The Purpose of the Vision for Civic Conservation is to provide a framework of guiding principles with which to address progress and growth in local communities, primarily from within Historic Districts. An alternative to academic preservation, which is based on a Modernist philosophy, the VCC is inspired by grass-roots organizations that support the local traditions of places and their cultures. Historic Districts were created not as bastions of architectural conservatism, but rather sanctuaries for progressive traditionalism. Environmental goals, economic goals, and civic goals are interrelated and must be treated holistically. We are collecting signatures and stories from people around the world who are seeing the ill effects of Modernism in their villages, towns, cities, and countryside. We are organizing, mobilizing, building chapters and coalitions. We invite you to sign the vision and leave your email address to stay in touch.
At the core of Civic Conservation is the belief that we should strive to live harmoniously with Nature - that the health and sustainability of the City depend on the health and sustainability of the Countryside. Modernism in town planning has wreaked havoc on both. By creating car-dependent sub-urban sprawl, it has exacerbated our oil dependence. Decimating neighborhoods with crosstown highways, it has damaged communities. We have only begun to recover from its legacy, but we are making progress. Civic Conservation believes that cultivating the unique characteristics that make each special place different from the next - be it a nature preserve, a collection of farms, a village, town, or city - will assist in the healing of our communities and our environment. It promotes the tried-and-true sprawl-reducing principles of walkable town planning as exemplified by the Congress for the New Urbanism (US), the Prince’s Foundation (UK), and INTBAU (international). Change doesn’t always have to be bad. Recent projects prove that it can be for the better, even in places that are already beautiful.
Historic Districts are not characterized by their intangible histories; they are places of outstanding, and durable architecture. Be it a village, a town, a neighborhood, or a city, a place’s character is driven primarily by its architecture. Modernist “interventions” achieve everything they intend: purposeful incongruity. (Preventing them was the reason Historic Districts were created in the first place.) A District's character and charm can survive additions and the renewal of outdated buildings, but only if designed in compatible styles. Some Districts have only one or a limited number of styles, others have many. Civic Conservation promotes durable architecture in Historic Districts because, through their shared use of traditional principles, moldings, elements, and motifs, the traditional architectural styles have more in common with each other than with any of the Modernist styles. Civic Conservation believes that if the special architectural character of a place is worthy of being preserved, it is worthy of being enhanced.

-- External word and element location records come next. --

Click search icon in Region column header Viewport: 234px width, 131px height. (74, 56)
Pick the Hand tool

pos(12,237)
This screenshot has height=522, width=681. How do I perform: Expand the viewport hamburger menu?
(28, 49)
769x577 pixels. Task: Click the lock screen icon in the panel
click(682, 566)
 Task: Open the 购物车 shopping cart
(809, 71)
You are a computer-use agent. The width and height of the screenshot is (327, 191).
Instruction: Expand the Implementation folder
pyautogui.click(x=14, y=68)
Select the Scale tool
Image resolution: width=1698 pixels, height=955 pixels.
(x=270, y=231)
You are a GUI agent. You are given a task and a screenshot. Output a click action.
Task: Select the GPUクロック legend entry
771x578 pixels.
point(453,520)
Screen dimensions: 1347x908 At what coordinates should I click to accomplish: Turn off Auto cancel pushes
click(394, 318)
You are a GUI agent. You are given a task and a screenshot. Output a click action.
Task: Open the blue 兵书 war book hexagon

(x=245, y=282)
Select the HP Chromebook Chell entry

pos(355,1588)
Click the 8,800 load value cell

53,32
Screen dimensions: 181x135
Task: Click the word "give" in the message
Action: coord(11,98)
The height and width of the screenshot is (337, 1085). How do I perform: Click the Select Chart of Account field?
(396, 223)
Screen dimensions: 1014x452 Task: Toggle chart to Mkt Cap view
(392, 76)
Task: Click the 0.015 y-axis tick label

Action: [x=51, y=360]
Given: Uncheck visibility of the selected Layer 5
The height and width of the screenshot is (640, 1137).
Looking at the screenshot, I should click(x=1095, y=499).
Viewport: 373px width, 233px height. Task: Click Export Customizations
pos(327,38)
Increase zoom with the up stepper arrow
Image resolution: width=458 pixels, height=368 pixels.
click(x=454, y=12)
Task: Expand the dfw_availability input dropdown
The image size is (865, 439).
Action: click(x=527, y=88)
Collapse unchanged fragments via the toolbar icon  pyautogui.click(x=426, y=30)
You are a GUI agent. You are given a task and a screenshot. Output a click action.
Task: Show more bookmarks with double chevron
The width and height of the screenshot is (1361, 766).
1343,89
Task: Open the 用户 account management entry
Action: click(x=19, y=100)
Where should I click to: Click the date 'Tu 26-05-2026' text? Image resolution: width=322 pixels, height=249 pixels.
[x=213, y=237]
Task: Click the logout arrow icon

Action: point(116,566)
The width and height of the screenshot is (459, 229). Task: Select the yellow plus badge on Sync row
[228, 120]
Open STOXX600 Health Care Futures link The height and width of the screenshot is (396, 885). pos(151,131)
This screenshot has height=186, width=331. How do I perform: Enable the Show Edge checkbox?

We can neither preserve buildings nor make new ones worth preserving without our local building arts. With each passing decade the quality of construction of new buildings is getting worse: buildings built in the 1950s need replacement today, as do buildings built during the ‘60s and buildings built during the ‘70s. In the future, we might not have the resources currently at our disposal. Instead of building for only 30-40 years, we should be building for the next several generations. Thankfully we still have the technology at hand to do so. And it’s not industrial technology; it’s the technology of our local building arts. Our shared inherited architectural culture consists not just of a collection of buildings but also all of the principles, traditions, and practices that go into making them. Like buying local, building well promotes jobs that are meaningful, jobs that help form a healthy, hopeful economy, jobs that contribute to society’s future. We should be preserving both our existing good buildings and the culture of building well.